Text shown
>>>>

The exhibit shows a proposed residential development in South Korea by Dutch architects MVRDV. The architects call it The Cloud because they want to create a sense of buildings rising through “the clouds”.
Critics however reckon they look like the twin towers exploding. I see what they mean, but I’m not certain that would’ve been my first thought. Had I not had the WTC meme inserted in my brain from the outset, I might’ve interpreted it first as some form of cancerous growth – a sarcoma – growing out of the façade of an otherwise benign host.
This guy calls it “Safde/Habitat on uppers”. It certainly reminds me of Moshe Safde’s famous Habitat 67 housing project in Montreal. It’s like an enthusiastic gardener grafted Safde’s DNA on to Mies van der Rohe’s and this is the result. Maybe it should be interpreted as the architectural equivalent of sampling in music!

<<<<

Source data
>>>>

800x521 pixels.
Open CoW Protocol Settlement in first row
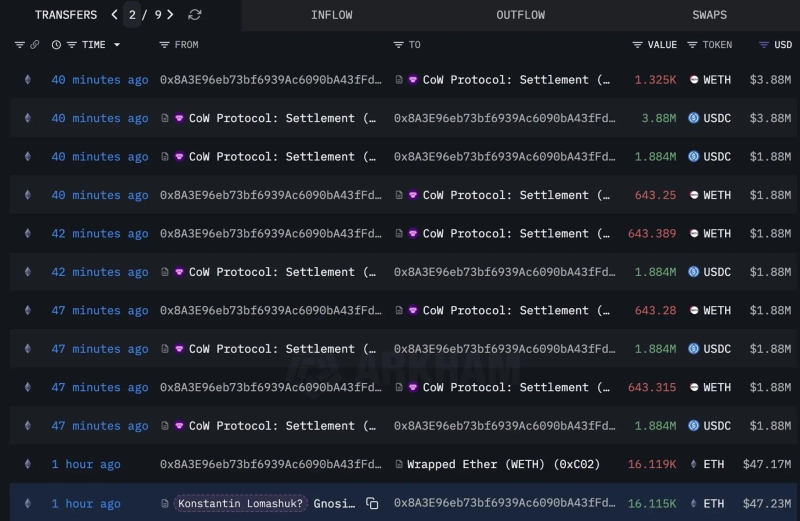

<<<<

What you need to do
1. According to the text about MVRDV's The Cloud, what do critics say the buildings look like?
2. Resume the text about MVRDV's The Cloud, picking up right after its final sentence.
The material above stands apart from the text about MVRDV's The Cloud.

Task-by-task outputs
1. The twin towers exploding.

2.
Still, it’s hard to believe the architects didn’t see the twin towers connection themselves (this observer reckons they did but aren’t owning up to it). The way observers have reacted isn’t surprising really: there’s a picture in MVRDV’s PR material of two cloud-wrapped, generic looking towers – the inspiration for the idea – that look remarkably reminiscent of the WTC.
I’m not convinced emulating clouds is a compelling way to go about designing buildings that are literally tall enough to be in the clouds. Seems a bit like double counting. Still, clouds is a less pretentious explanation than the ludicrous guff offered by the architects of this similar-looking building.
Nor do I think the design does well on its own terms. As an expression of cloud-wreathed towers, MVRDV’s design is an unmitigated flop. There’s nothing in that heavy, concrete “growth” that comes even close to evoking the wispy, ethereal sense of clouds. They’re delicate, light, insubstantial and wraithlike – this proposal isn’t. It’s no wonder many people think of the twin towers.
But unlike some others, I don’t accept the design is in any way immoral, insulting to the USA, or a free ride for Al Qaeda. The human mind seems to have a special talent for projecting associations onto the slightest suggestion or stimulus. I accept the architect’s explanation that the 9/11 interpretation wasn’t intended – it’s something we’re projecting from our experience. It wouldn’t get past first base in the US, but I suspect the vast bulk of the world’s population wouldn’t see it in terms of 9/11, or care.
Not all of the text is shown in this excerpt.